FIG. 14 shows the detection of gene expression in lung organoids of each lineage by fluorescent quantitative PCR under different ECM components studied in comparative example 5; panel A shows the expression of the marker NKX2.1, NKX2.1 being a lung epithelial cell marker; panel B shows the expression of the marker CC10, CC10 being a marker for a rod-like cell; panel C shows the expression of the marker MUC5AC, MUC5AC being a goblet cell marker; panel D shows the expression of the marker acTUB, which is a ciliated cell marker; e diagram shows the expression of marker KRT5, KRT5 being basal cell marker; f, the expression condition of a marker CAV1, wherein CAV1 is an alveolar I type cell marker; g is the expression of the marker SPB, which is alveolar type II cell marker; panel H shows the expression of the marker CD31, CD31 being a mature vascular endothelial cell marker; panel I shows the expression of the marker CD68, CD68 being a macrophage marker; biological repeat n=3, p < 0.05; * P < 0.01; * P < 0.001.
Detailed Description
It should be noted that, without conflict, the embodiments of the present invention and features of the embodiments may be combined with each other.
Definitive endoderm: definitive endoderm (definitive endoderm) refers to the primary developmental site of cells that are primarily composed of internal organs such as the lungs, liver, small intestine, and large intestine in early embryonic development.
Anterior canal derivative (or anterior canal derivative): intestinal canal (gut tube) refers to the streak of tissue that develops from the definitive endoderm at the early stages of embryonic development.
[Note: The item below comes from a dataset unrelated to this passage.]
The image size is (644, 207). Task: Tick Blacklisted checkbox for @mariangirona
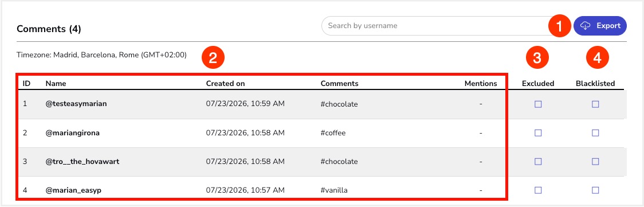coord(595,133)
In vivo studies indicate that the front and rear ends are composed of different progenitor cells, which can develop into different organs respectively; wherein the lung develops from a progenitor cell population near the anterior end of the gut tube, developmentally known as the anterior gut tube or anterior part of the gut tube.
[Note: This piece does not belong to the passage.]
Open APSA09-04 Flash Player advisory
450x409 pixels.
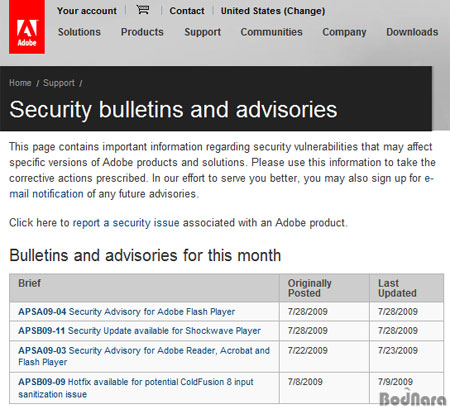126,312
The anterior gut tube derivative (or anterior gut tube derivative) in the present patent refers to a population of cells that are SOX2 positive and possess the potential for lung differentiation.
The invention provides a method for constructing human bionic lung organoids, which comprises the following steps:
s1, inducing hPSC to differentiate into definitive endoderm by using a culture medium containing GDF;
s2, inducing the definitive endoderm to differentiate into lung buds, comprising two stages: a pre-stage and a post-stage;
the formation of lung progenitor cell spheres at a pre-stage, during which ATRA is continuously added; in the later stage, a saccular lung bud is formed, and on the basis of using lung epithelial cell related induced differentiation factors to conduct lung directional differentiation, common factors of vascular endothelial cells and macrophage induced differentiation are added; EGM2 is added into the culture medium in the early stage and the later stage;
s3, inducing lung buds to differentiate into bionic lung organoids;
coating lung buds by adopting ECM containing type I collagen and type III collagen, wherein the ECM is used for simulating a three-dimensional microenvironment for cell growth; and then adding common factors for the induced differentiation of vascular endothelial cells and macrophages and EGM2 into the culture medium for continuous culture to obtain the bionic lung organoid.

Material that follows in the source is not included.